Williams, 38, has a history of blood clots and pulmonary embolisms. She faced life-threatening complications following her Sept. 1, 2017, childbirth that confined her to a bed for six weeks. She said her daily routine was surgery and that she lost count after the first four.

More recently, Williams enjoyed “every part” of the last six months at home in Florida, her longest time grounded since her teens.

“I’ve been a little neurotic, to an extent,” on health and safety, she said. “Everyone in the Serena bubble is really protected.”

Williams is entered to play next week in Lexington and at consecutive tournaments in New York City later this month — the Western & Southern Open and U.S. Open, the latter starting Aug. 31.

Williams is the highest-ranked player in the Lexington field at No. 9. Others include 2017 U.S. Open champion Sloane Stephens, older sister Venus Williams and 16-year-old Coco Gauff.

She has been bidding ever since having daughter Olympia to tie Margaret Court‘s record 24 Grand Slam singles titles, albeit many of Court’s crowns came before the Open Era and, notably at the Australian Open, against small fields lacking the world’s best players. Williams reached the last two Wimbledon and U.S. Open finals, losing all of them.

She showed her seriousness in committing early to this year’s U.S. Open by installing a court at home with the same surface. Three of the top 10 female singles players already said they will skip the U.S. Open due to travel and/or virus concerns, including No. 1 Ash Barty.
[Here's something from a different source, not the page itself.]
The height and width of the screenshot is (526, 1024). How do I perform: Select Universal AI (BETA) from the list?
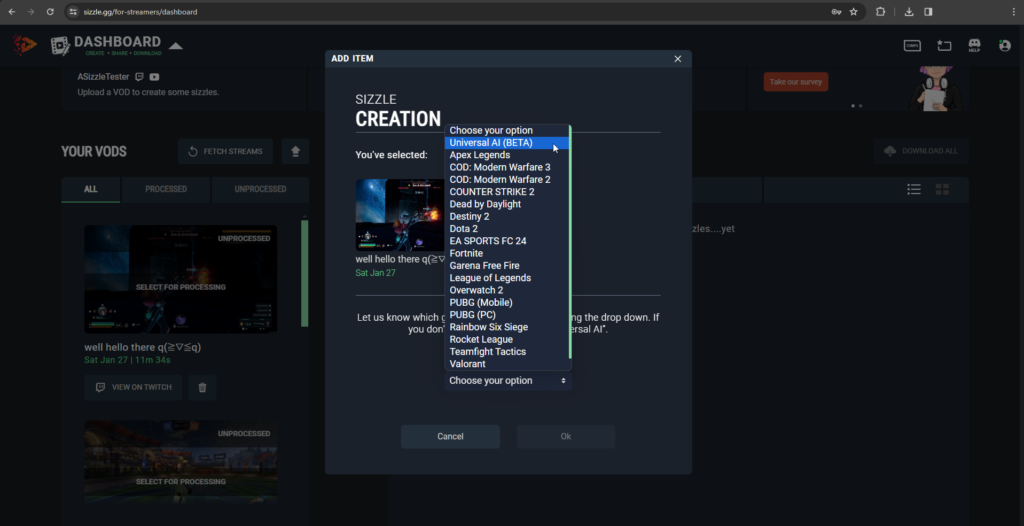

“Tennis is naturally a socially distanced sport, so it was kind of easy to go back and just walk on my side of the court and have my hitter walk on his side of the court,” Williams said.

The French Open starts two weeks after the U.S. Open ends. Williams was asked if she will fly to Europe for tournaments this autumn.

“I see myself doing it all, if it happens,” she said.

The Tokyo Olympics are too far away to make plans.

“We’ll have to kind of wait to see what happens in the fall,” she said. “One thing I have learned with this pandemic is don’t plan.”